# Totally afraid to go online for my first ride...



## JustaGoat4You (Jun 15, 2015)

So I'm at a point in life where I could totally drive for Uber. New to Charlotte. Got a couple cars to drive. Time to kill. So I decided to be adventurous and I signed up a couple weeks ago. I got a text message a few days ago saying I was good to go online and start driving. WHAT?!?! That's it? No test drive? No online orientation? No phone call? I have so many questions!!!

Did I miss a process in this whole thing? Lol Seriously. I think I missed something. I watched a video and then now I'm ready to drive? Can I play music? Can I bring my 18 dogs with me when I pick up my rides? Can I stop at Starbucks if they are cool with it too? I have so many questions!!! 

How did you guys get over your first ride fears/jitters? Do I get to pick which ride is going to be my first or is it going to assign it to me as soon as I select the car to go online with? I can't even find the right information. I feel like as soon as I "Select a Vehicle" on the app, it's going to give me a passenger to pick up in Baltimore and I'm in Charlotte.

Thanks!!!


----------



## Another Uber Driver (May 27, 2015)

There is a training video that Uber should have e-Mailed to you. If it did not, contact it and ask it to e-Mail the thing to you. Watch it. It will not tell you all that much, but it is better than going in there blind.

You can play music, just do not play it loud and be prepared to have your passenger ask you to turn it off. If he asks you to turn it off, do so. 

Do not bring your aminals. Some people are afraid of or allergic to dogs, cats, birds, snakes and other creatures. 

Cover the trip promptly that the application assigns you.

Transport you passenger directly to the destination that he requests. If he asks you to stop en route, do so, but the stop is for his benefit, not for you to run into Icky-D's or Starbuck's. Do that on your own time, not on your passenger's. If you are not on a call or transporting a passenger, you can take a break whenever you want to, simply go "OFFLINE".

After you watch the training video, when you are ready, go out to your car, turn on the application, acknowledge the call that it gives you, cover it promptly, take the passenger to his requested destination, complete your end-of-the-trip bookwork, then wait for your next assignment. Just keep doing that until you have had enough for the day.

You do not get to pick anything. You log in, it assigns you a trip. It will show you the address of the trip before you accept it. If you think that the address is too far away, just let it go, although for the first few trips, I would recommend taking whatever it gives you, just to get used to it. If it is more than fifteen minutes away, you might let it go, but if it is fifteen minutes, or less, I would take the first few, just to get used to it. Keep at this long enough, you will find your groove.

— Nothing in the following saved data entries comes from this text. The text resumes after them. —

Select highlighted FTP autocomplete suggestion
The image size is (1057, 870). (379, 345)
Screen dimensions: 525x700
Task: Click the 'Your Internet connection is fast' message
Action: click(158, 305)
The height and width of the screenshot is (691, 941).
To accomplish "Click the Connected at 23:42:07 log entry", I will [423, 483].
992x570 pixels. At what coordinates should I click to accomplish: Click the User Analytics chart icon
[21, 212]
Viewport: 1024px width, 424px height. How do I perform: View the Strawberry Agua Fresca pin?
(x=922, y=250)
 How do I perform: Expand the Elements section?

Unless you are authorised to work both Baltimore and Charlotte, it will not give you something in Baltimore if you are in Charlotte. It might try to give you something in Chapel Hill, Raleigh or Rocky Mount, but I do not know how Uber is set up in North Carolina.

Read some of the topics in Advice, Stories and Complaints. It will give you some idea what to expect.

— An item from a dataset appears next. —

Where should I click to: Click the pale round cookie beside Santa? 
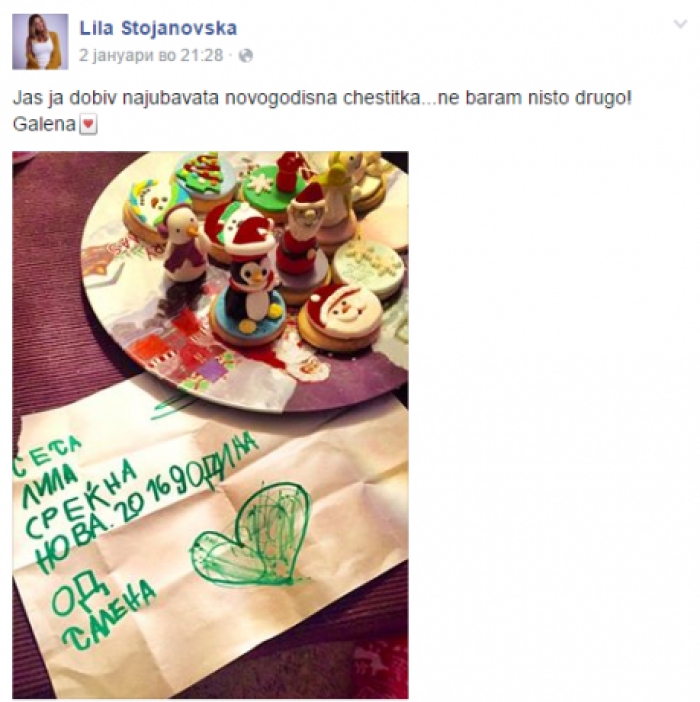370,268
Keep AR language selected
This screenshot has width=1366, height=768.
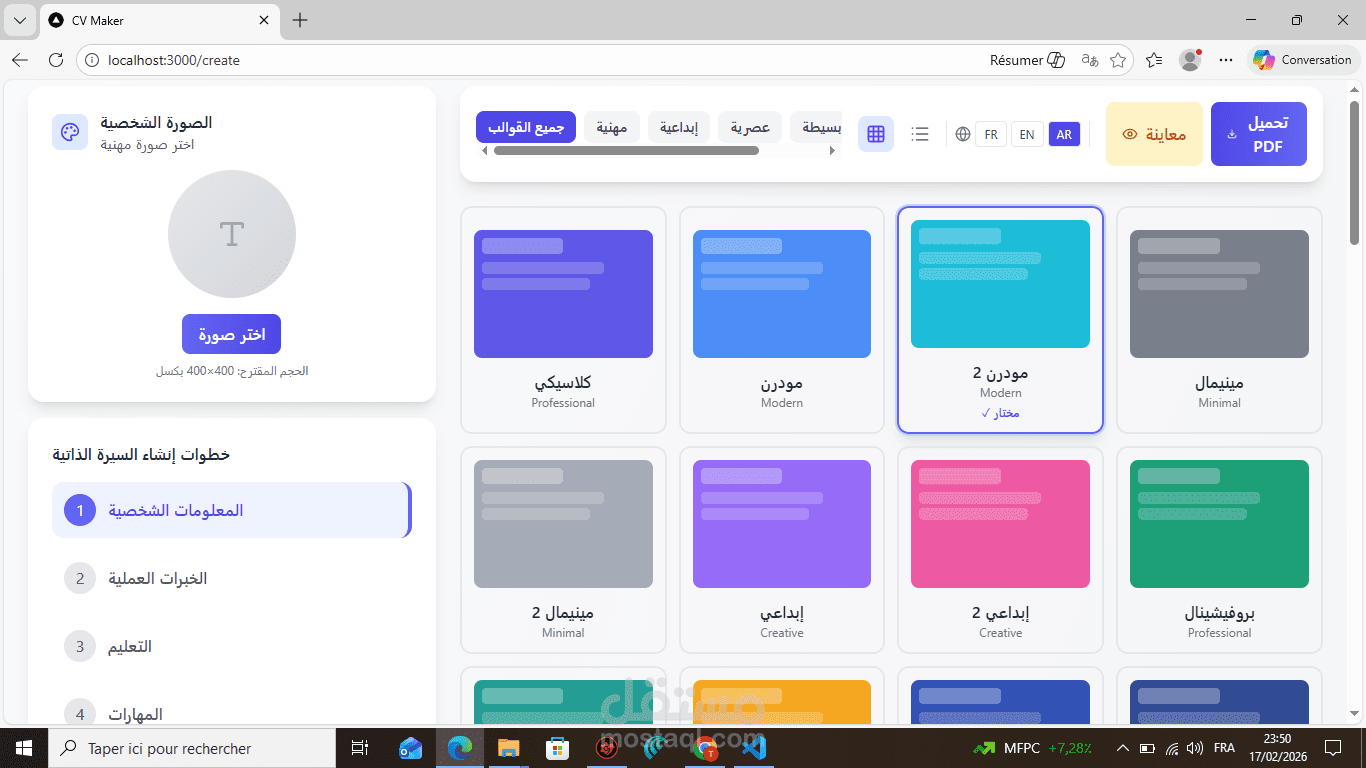pos(1064,133)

Welcome to Uber and the Forum.


----------



## Kingo9 (May 20, 2015)

All great advice from Another Uber Driver. You are wise to not just turn it on and go. Research how uber works and then understand:

Taxes
Uber commission
Surge
Rules in your city (airports, laws, etc)
Your car's depreciation/maintenance/wear and tear
Insurance (The 'gaps' and whether your insurance allows it) <--- I'd suggest looking into this the most)
Rating system
There will be a learning curve, but that should cover the areas you really want to be sure you know.


----------



## KGB7 (Apr 23, 2015)

Find a local Uber office, bring snacks(for your self), it will be a long day to get all your questions answered.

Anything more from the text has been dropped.